No no no…when we call a force “blind” we mean it is not directed to a goal.

So a blind force has no direction? That’s not true (and what about the forces I direct, any way?)

No, we mean that a blind force is not directed by mind.

So the force I hit the baseball with is another kind of force? The measurement of the force, the equations for it, the vector plotting, etc are different?

No.

So no analysis of the force made you call it blind. So why did you say all came to be from blind forces? 

Because we didn’t see the forces directed by human beings or intelligent things, etc.

But you didn’t see the forces that all things came to be from at all! Where did you learn about them?

From Science! From Physics!

But physics doesn’t care about the difference between blind forces and… whatever the opposite of blind forces are (you never came up with a decent name to call them). You didn’t learn about blind forces there.

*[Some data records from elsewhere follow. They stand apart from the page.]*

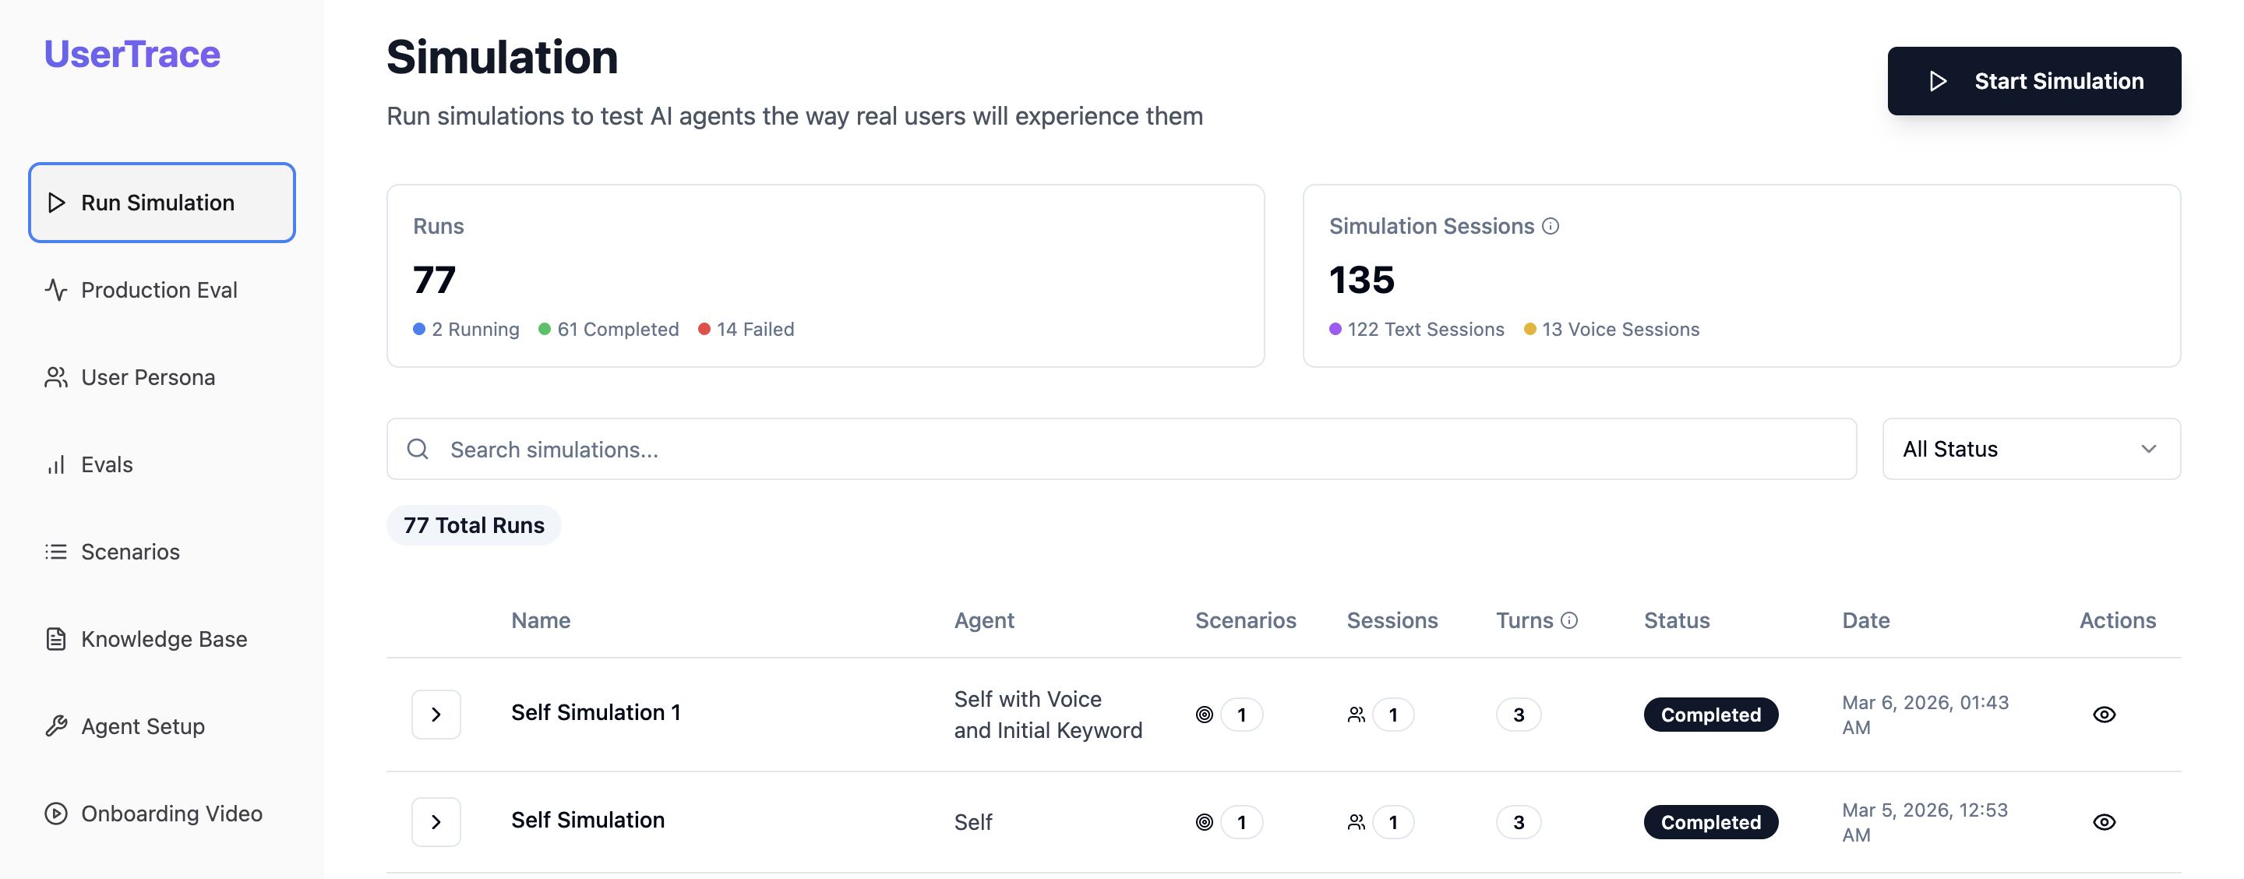Click the Completed status badge of Self Simulation 1
This screenshot has height=879, width=2244.
[x=1710, y=714]
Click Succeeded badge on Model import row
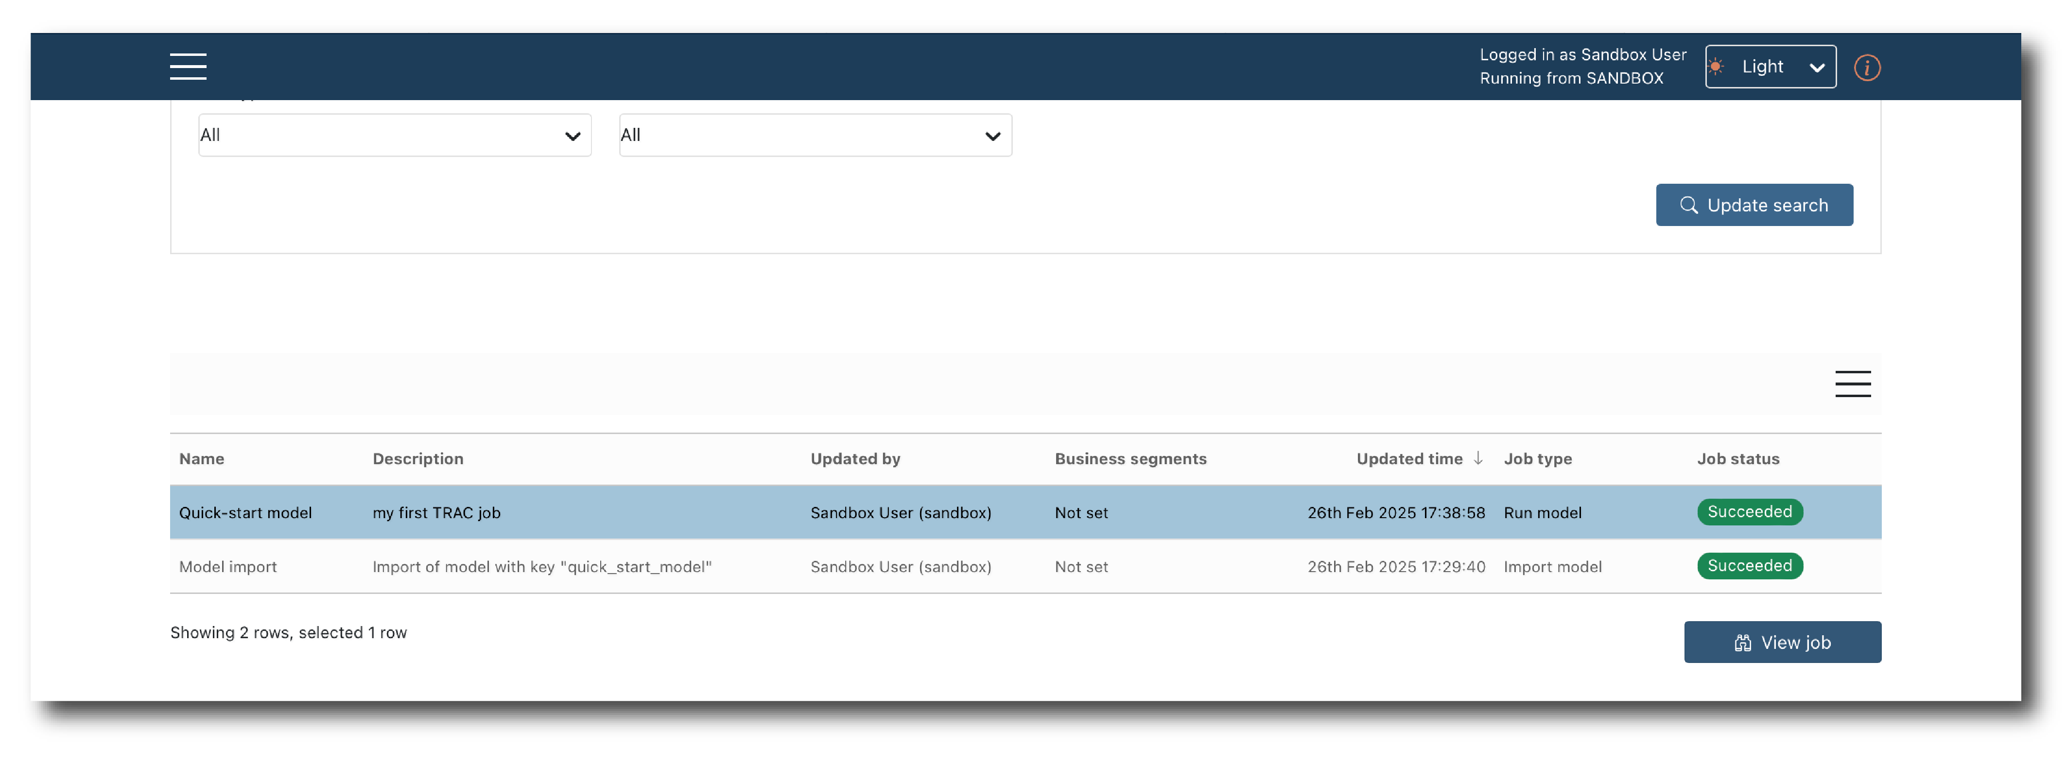Image resolution: width=2066 pixels, height=784 pixels. (1748, 566)
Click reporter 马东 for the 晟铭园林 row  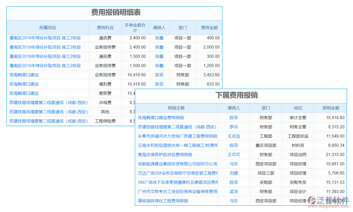click(x=234, y=200)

It’s a postulate of physics, its methodological naturalism.

No it isn’t. Physics doesn’t distinguish between forces like you think it does at all.  Physics is no more methodologically naturalist than it is methodologically theist, or spiritualist, or humanist, or animist. Physics has no tools whatsoever to figure out whether forces are blind or sentient. So where did you learn about “blind forces”?

5 Comments

  1. Joseph A. said,

    February 27, 2009 at 12:31 pm

    What you speak to in this imaginary exchange is a complaint I’ve long had when it comes to questions of science. Science ‘proves’ all forces are blind, because … methodological naturalism. If science doesn’t address it, then it isn’t true. (Unless ‘it’ is atheism, because that’s true unless shown otherwise, even if science cannot settle the question even in principle, and also metaphysics does not count.)

  2. Peter said,

    February 27, 2009 at 2:27 pm

    I like how Grenier summarizes this: “Almost all physicists deny finality in nature. But Physics of itself is not concerned with finality. Therefore physicists have no right to deny finality, but should pass it over in silence.”

  3. Dale said,

    February 27, 2009 at 4:00 pm

    well said, sir.

  4. February 27, 2009 at 11:33 pm

    Joseph A,

    That’s right. Physics doesn’t distinguish between forces as “blind” and “______” (the total failure to name the opposite is a sign), any more than a tape recorder distinguishes between sounds made by rational beings and irrational ones; or grammar distinguishes between written words and typed ones. One cannot draw a conclusion like “naturalism” from a failure to conclude. There may be some sense to methodological naturalism (I doubt it- and even some physicalists deny this method) but it is a worthless tool to get us “blind forces”- which are themselves worthless ideas, as far as physics is concerned.

    Peter,

    He wrote that in 1937. I wonder if things have changed. That was at the tail end of the modern era (which had been dead for a while, but still had stragglers) which over-promoted the idea that if you knew anything scientific (physics, psychoanalysis, Keynes’s Economics) you therefore knew everything. There are still some stragglers around now who say that,but I think most physicists nowadays actually would pass over the question in silence, or not even see that its there. .

  5. Peter said,

    February 28, 2009 at 5:34 am

    Perhaps that is true. Physicists themselves seem to have other things to worry about and debate. If the thesis from Augros’ tiny book, The New Story of Science, is right, then we are still passing through a transitional phase of uncertainty. (You would expect to see lots of things passed over in silence during such a phase, wouldn’t you?)